• [SUPPLIED TEXT]

Swap Execution Facility (SEF)

What Is a Swap Execution Facility (SEF)?

A Swap Execution Facility (SEF) is an electronic platform provided by a corporate entity that allows participants to buy and sell swaps in a regulated and transparent manner. They are required by law as part of the sweeping Wall Street reforms stemming from the 2010 Dodd-Frank Act.

Key Takeaways

  • Swap execution facilities (SEFs) are trading platforms intended for swaps products.
  • They are mandated under the Dodd-Frank Wall Street Reform Act of 2010.
  • Because of the complex nature of swaps, these platforms are not exchanges per se but they do function as a counterparty matching service.
  • Swaps traded on SEFs fall under the oversight of both the SEC and CFTC.
  • Swaps volume has increased over the years and now dozens of entities provide SEF platforms.

Understanding Swap Execution Facility

A SEF is an electronic platform that matches counterparties in a swaps transaction. Through a mandate in the Dodd-Frank Wall Street Reform and Consumer Protection Act, SEFs changed the methods previously used to trade derivatives.

The Dodd-Frank Act defined a SEF as, "A facility, trading system or platform in which multiple participants have the ability to execute or trade swaps by accepting bids and offers made by other participants that are open to multiple participants in the facility or system, through any means of interstate commerce."

Before Dodd-Frank, swaps were traded exclusively in over-the-counter (OTC) markets with little transparency or oversight. The SEF allows for transparency and provides a complete record and audit trail of trades.

The Securities and Exchange Commission (SEC) and the Commodity Futures Trading Commission (CFTC) regulate SEFs.

An Exchange for Swaps

A SEF is similar to a formal exchange but is a distributed group of approved trading systems. The handling of trades is similar to other exchanges. Also, the Dodd-Frank Act states if no SEF system is available for specific swaps, then the previous, OTC trading method, is acceptable.

• [GIVEN MATERIAL]
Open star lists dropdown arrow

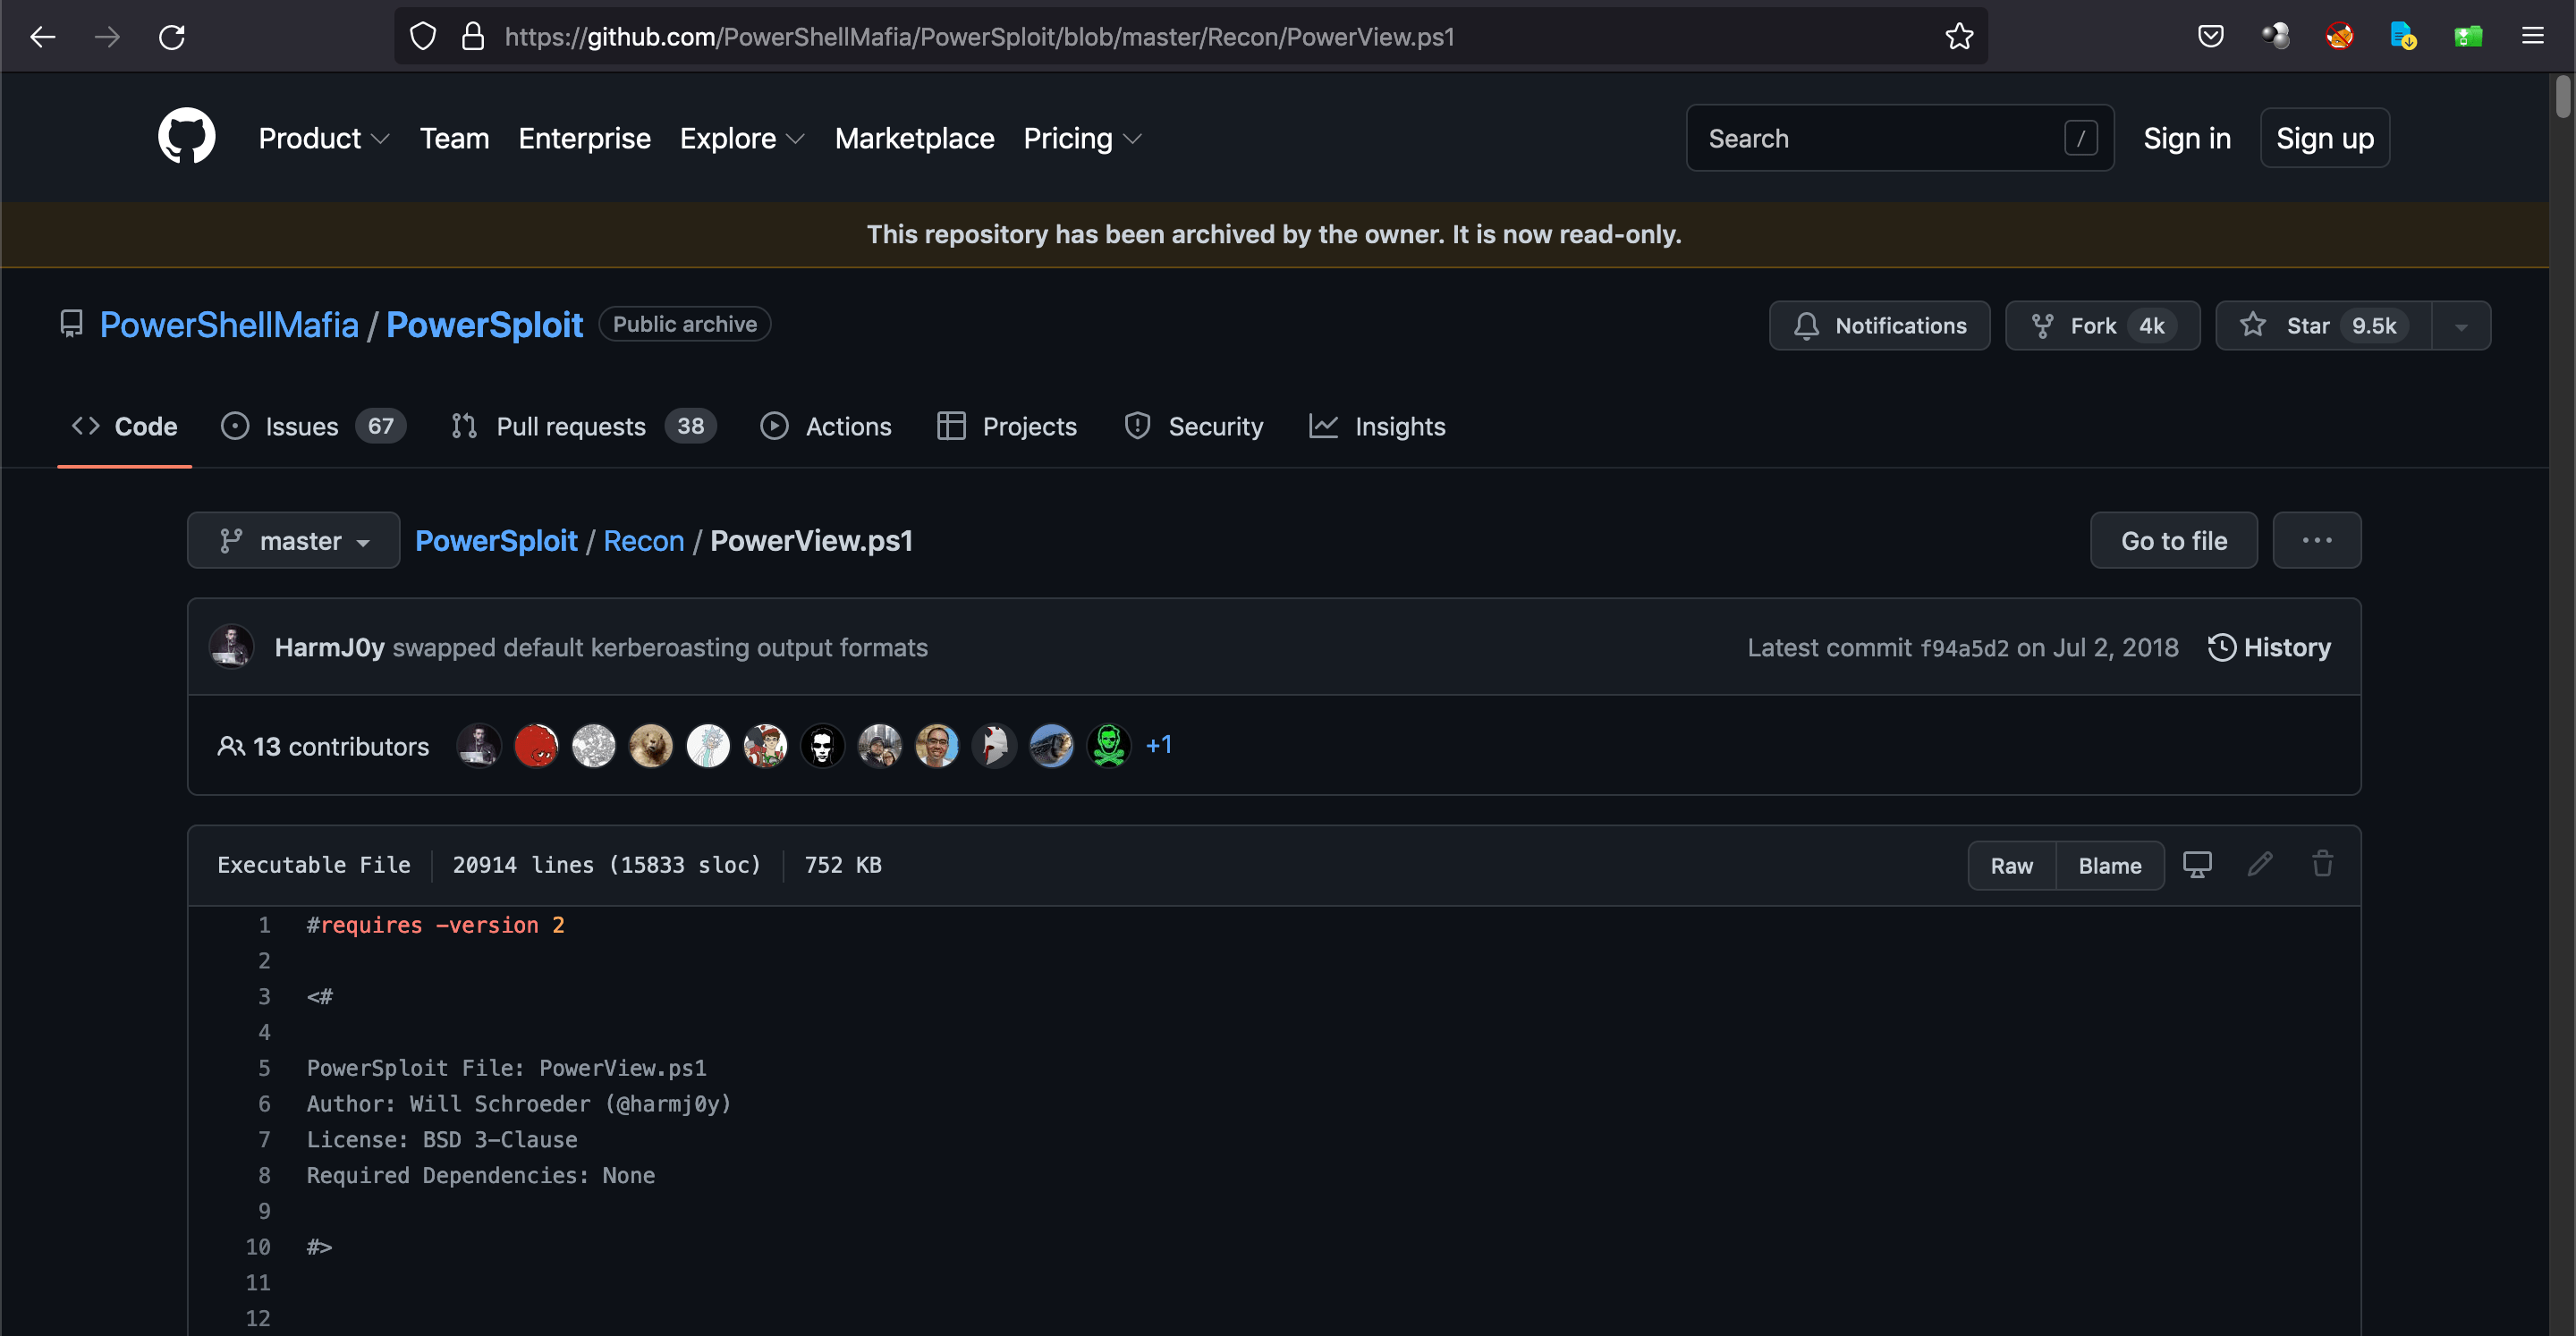click(x=2461, y=326)
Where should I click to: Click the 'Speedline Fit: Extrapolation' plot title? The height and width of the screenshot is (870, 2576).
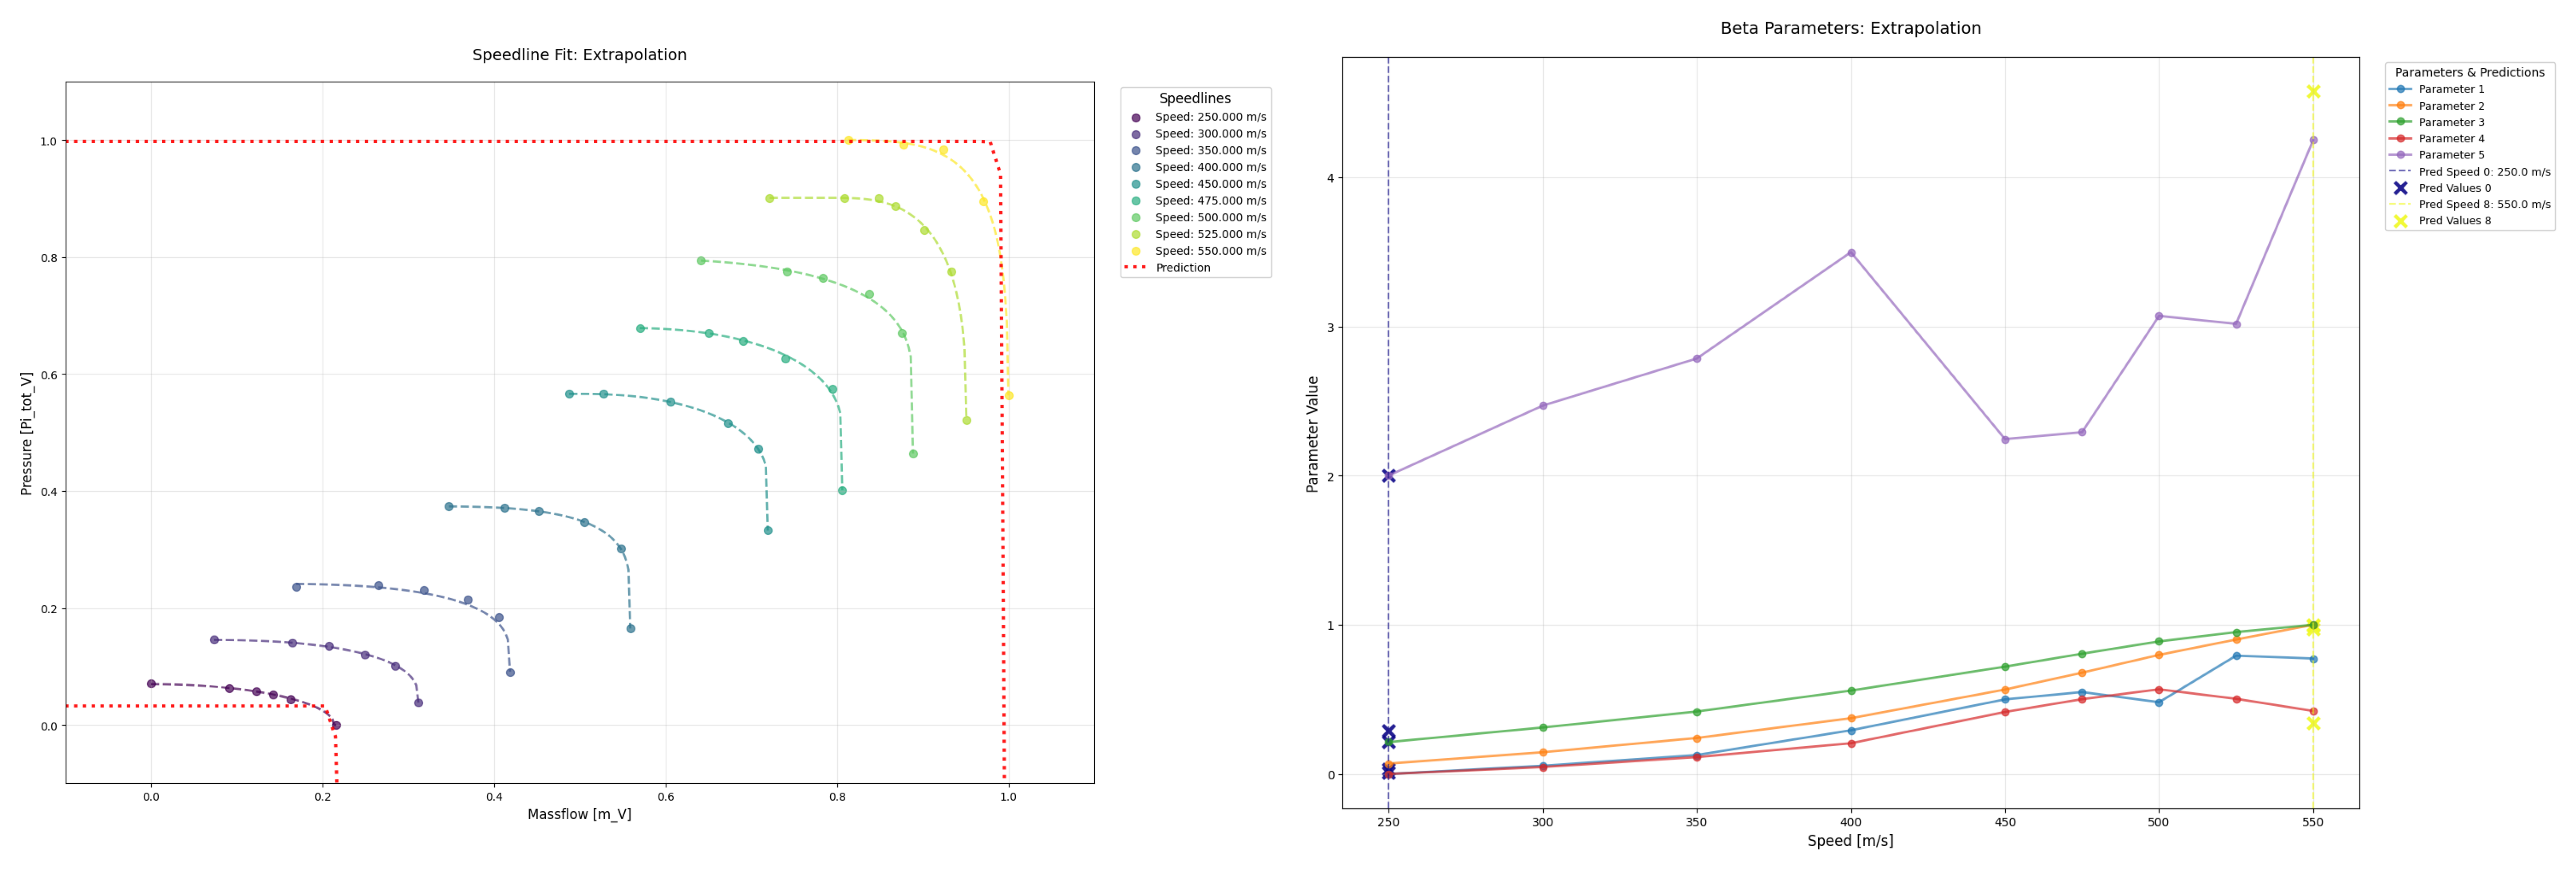coord(579,55)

• [STATED TASK A]
Using the swap execution facility text, decide whether each statement agrees with it. Answer yes or no, and quote the words of the text that decide it.
(i) Before the Dodd-Frank Act, swaps were traded only in over-the-counter markets.
(ii) The CFTC is the only agency that regulates SEFs.
(iii) When no SEF system is available for a specific swap, over-the-counter trading is not allowed.
• [STATED TASK B] According to the swap execution facility text, what does an SEF provide in addition to transparency?

• [WORKED ANSWER A]
(i) Yes: "Before Dodd-Frank, swaps were traded exclusively in over-the-counter (OTC) markets with little transparency or oversight."
(ii) No: "The Securities and Exchange Commission (SEC) and the Commodity Futures Trading Commission (CFTC) regulate SEFs."
(iii) No: "if no SEF system is available for specific swaps, then the previous, OTC trading method, is acceptable."

• [WORKED ANSWER B] A complete record and audit trail of trades.